## Provided text
Segment Open

Mexican pound-for-pound great Saul ‘Canelo’ Alvarez added the WBO super middleweight title to his WBA and WBC crowns as he forced British rival Billy Joe Saunders to quit on his stool after eight rounds in Texas.
Following a build-up mired in rows over the ring size and behavior bordering on the disrespectful from Saunders, Alvarez was the man to unify the titles in front of 73,000 raucous fans at the AT&T Stadium in Arlington.
The Mexican landed the decisive blow in the eighth round with a devastating uppercut which instantly left Saunders with a grotesquely swollen right eye.
Alvarez confidently raised his arms seconds after landing the shot, confident that he had crushed his opponent’s eye socket and ability to continue.
So it proved as Saunders’ team deemed him unable to come out for the ninth round, as he was rushed to hospital with a suspected broken eye socket while Alvarez added yet another title to his collection.
“I think I broke his cheek. The truth is I knew it,” Alvarez said in the ring afterwards.
“It's something very difficult to explain. I don't have words, the emotion I feel for all the people who have come out," the Mexican added in front of the bumper indoor crowd for an event taking place on the Cinco de Mayo holiday weekend in his homeland.

Segment Closed

## Work instructions
1: Name every boxing sanctioning body whose super middleweight title is mentioned in the fight report.
2: Extend the report above on the Alvarez–Saunders fight, continuing from its final sentence.

[Saved entries]

Segment Open

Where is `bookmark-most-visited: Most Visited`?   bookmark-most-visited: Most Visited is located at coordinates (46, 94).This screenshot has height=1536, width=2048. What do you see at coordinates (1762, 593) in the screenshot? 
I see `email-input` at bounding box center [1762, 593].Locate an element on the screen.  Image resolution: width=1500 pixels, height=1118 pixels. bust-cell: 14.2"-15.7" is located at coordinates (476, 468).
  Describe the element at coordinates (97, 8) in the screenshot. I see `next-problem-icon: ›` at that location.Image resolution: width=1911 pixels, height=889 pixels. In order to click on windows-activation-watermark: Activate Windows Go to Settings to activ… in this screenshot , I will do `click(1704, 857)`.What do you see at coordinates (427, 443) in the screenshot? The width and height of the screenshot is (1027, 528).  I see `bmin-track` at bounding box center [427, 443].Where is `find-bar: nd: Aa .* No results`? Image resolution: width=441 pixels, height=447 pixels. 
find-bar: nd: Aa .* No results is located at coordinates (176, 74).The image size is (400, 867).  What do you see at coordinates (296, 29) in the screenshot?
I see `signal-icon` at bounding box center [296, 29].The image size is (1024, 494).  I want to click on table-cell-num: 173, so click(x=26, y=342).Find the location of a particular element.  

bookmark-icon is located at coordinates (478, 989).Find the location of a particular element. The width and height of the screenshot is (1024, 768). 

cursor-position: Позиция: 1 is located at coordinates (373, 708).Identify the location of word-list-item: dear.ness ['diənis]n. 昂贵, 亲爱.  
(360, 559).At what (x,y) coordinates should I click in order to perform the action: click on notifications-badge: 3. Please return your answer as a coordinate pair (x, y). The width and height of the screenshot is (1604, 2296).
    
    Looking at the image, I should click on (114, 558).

Segment Closed

## Responses per task
1: WBO, WBA, WBC

2:
“The motivation they give me to continue on is very difficult to explain."
Alvarez, 30, was ahead on all three scorecards at the time of the stoppage, with two judges having it 78-74 in favor of the Mexican and one slightly closer at 77-75.
Despite being dominated by the intensity of Alvarez in the early rounds, there was the feeling that Saunders was starting to make some inroads in the middle stages of the fight.
Alvarez, however, never seemed flustered and the telling uppercut which decided the fight was gloriously – and spitefully – executed.
“His eye socket was caved in, he couldn’t see. I didn’t get the response I wanted from him. It’s frustrating really because I felt he was growing into it,” said Saunders’ coach Mark Tibbs afterwards.
Alvarez handed the brash Brit a first defeat in his 31-fight career, while the Mexican’s only blemishes in his remarkable 59 fights remain the decision loss to Floyd Mayweather in 2013 and two draws – one of which came against Kazakh star Gennady Golovkin in 2017.
That was the last time Alvarez failed to taste victory inside the ring, and attentions immediately turned to capturing the one super middleweight title not in his grasp – the IBF belt held by American Caleb Plant.
Alvarez said that was the fight which made sense next, ominously warning Plant “I’m coming my friend.”
For Saunders, 31, and his entourage – including world heavyweight champion Tyson Fury – it was a bitter end to a night which had been preceded by goading words from the Brit and his team towards their Mexican rivals, as well as accusations of disrespect to members of the foreign press.
Many had speculated that Saunders’ southpaw stance might offer a puzzle to truly tax Alvarez, although in the end the Mexican found the answer in the form of a ferocious and perfectly-timed shot – as he so often does.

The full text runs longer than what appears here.